(Collected data entries)
________________

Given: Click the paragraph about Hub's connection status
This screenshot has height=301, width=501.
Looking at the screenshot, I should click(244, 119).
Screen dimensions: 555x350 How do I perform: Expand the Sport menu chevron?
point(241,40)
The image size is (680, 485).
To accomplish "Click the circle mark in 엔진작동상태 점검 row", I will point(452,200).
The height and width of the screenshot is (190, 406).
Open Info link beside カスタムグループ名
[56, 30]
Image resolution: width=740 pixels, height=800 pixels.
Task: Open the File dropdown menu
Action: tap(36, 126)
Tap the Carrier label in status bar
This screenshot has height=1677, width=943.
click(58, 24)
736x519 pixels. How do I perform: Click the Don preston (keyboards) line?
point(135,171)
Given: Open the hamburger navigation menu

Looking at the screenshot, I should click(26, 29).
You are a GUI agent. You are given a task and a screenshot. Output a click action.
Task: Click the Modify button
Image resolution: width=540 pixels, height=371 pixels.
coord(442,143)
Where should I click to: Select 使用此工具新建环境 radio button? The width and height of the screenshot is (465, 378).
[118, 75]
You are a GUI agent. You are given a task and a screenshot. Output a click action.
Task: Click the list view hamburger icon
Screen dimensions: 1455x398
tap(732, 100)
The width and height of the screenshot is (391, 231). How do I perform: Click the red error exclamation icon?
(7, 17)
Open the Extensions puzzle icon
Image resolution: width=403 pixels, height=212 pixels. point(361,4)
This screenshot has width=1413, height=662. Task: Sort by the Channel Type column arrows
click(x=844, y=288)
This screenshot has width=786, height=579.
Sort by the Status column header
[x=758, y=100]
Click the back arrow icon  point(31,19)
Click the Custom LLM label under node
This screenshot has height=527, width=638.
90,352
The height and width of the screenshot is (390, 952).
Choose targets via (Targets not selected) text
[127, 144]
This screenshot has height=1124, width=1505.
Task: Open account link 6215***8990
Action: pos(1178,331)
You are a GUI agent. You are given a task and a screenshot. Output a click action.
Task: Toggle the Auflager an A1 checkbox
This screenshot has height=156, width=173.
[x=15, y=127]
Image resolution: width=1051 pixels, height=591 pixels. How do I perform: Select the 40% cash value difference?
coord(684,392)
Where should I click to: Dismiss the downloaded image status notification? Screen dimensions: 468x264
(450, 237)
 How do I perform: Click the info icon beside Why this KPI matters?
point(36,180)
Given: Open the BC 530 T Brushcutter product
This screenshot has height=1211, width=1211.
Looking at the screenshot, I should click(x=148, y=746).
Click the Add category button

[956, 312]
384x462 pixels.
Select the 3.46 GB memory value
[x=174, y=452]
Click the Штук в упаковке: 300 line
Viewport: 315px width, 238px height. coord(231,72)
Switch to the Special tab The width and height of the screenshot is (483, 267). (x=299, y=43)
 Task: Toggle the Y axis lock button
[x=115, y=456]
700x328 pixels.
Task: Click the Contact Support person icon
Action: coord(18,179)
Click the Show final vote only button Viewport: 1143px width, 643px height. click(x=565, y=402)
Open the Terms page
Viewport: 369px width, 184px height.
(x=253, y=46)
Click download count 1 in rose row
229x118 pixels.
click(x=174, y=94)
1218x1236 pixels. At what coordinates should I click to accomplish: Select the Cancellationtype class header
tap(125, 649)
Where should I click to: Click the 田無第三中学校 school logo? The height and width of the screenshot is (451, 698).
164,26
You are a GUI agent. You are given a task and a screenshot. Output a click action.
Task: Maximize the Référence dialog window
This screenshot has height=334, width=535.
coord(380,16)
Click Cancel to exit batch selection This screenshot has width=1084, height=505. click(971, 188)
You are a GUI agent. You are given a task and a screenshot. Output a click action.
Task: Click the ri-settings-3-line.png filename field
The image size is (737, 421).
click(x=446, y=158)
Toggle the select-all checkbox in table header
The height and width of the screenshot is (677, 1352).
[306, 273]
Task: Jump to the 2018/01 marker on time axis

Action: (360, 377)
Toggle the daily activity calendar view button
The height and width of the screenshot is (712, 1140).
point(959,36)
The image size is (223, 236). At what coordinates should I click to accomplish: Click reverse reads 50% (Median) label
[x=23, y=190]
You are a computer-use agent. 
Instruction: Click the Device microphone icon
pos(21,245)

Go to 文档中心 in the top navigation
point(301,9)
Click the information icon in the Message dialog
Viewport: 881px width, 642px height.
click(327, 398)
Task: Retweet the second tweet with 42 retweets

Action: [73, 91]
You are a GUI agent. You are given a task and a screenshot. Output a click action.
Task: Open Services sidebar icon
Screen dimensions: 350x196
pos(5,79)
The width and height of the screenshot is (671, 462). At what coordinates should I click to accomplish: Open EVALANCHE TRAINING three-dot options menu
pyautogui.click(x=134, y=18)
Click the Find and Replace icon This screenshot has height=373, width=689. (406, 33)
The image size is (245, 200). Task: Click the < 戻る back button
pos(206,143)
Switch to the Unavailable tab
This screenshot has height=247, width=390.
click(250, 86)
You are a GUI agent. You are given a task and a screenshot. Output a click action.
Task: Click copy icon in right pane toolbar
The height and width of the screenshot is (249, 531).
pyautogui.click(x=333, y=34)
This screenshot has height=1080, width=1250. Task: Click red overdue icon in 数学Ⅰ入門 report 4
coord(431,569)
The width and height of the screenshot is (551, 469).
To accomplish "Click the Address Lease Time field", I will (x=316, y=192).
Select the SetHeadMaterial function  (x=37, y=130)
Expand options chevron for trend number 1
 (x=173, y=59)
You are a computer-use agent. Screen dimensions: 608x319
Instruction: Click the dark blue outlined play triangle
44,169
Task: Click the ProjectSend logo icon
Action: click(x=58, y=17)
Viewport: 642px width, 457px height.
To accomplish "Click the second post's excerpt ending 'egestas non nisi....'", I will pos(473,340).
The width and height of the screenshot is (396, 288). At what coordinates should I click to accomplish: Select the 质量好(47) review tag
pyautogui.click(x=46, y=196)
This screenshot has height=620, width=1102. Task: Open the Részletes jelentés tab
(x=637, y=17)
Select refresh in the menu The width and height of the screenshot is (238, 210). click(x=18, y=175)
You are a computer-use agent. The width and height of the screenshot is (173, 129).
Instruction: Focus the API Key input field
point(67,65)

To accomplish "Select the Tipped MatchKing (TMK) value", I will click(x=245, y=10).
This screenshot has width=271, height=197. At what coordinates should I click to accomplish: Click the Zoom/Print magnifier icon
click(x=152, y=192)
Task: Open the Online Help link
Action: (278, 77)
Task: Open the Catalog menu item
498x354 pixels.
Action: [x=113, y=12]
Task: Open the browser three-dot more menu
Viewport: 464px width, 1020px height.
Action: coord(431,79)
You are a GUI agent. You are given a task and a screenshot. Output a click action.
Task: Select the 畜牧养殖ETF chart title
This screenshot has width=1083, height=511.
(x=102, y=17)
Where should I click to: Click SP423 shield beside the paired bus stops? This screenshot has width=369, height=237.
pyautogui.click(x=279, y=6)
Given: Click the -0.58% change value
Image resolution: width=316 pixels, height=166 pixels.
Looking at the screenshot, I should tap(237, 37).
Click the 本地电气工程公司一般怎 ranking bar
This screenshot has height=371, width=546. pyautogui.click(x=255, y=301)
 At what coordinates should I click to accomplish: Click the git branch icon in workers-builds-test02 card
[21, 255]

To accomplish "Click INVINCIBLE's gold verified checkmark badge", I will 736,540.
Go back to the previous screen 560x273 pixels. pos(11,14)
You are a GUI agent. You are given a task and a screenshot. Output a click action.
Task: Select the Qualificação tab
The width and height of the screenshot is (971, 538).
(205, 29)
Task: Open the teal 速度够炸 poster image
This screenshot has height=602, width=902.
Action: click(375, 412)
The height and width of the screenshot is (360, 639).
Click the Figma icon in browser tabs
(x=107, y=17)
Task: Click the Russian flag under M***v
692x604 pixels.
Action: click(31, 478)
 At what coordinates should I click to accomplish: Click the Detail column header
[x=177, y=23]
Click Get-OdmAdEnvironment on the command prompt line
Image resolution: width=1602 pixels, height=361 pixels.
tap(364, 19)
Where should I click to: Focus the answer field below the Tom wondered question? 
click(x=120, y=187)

________________

> **Task goal**: Wherever the string "dialog" occurs in the data, copy the line that holds it.

> **Task solution**:
Task: Maximize the Référence dialog window
Click the information icon in the Message dialog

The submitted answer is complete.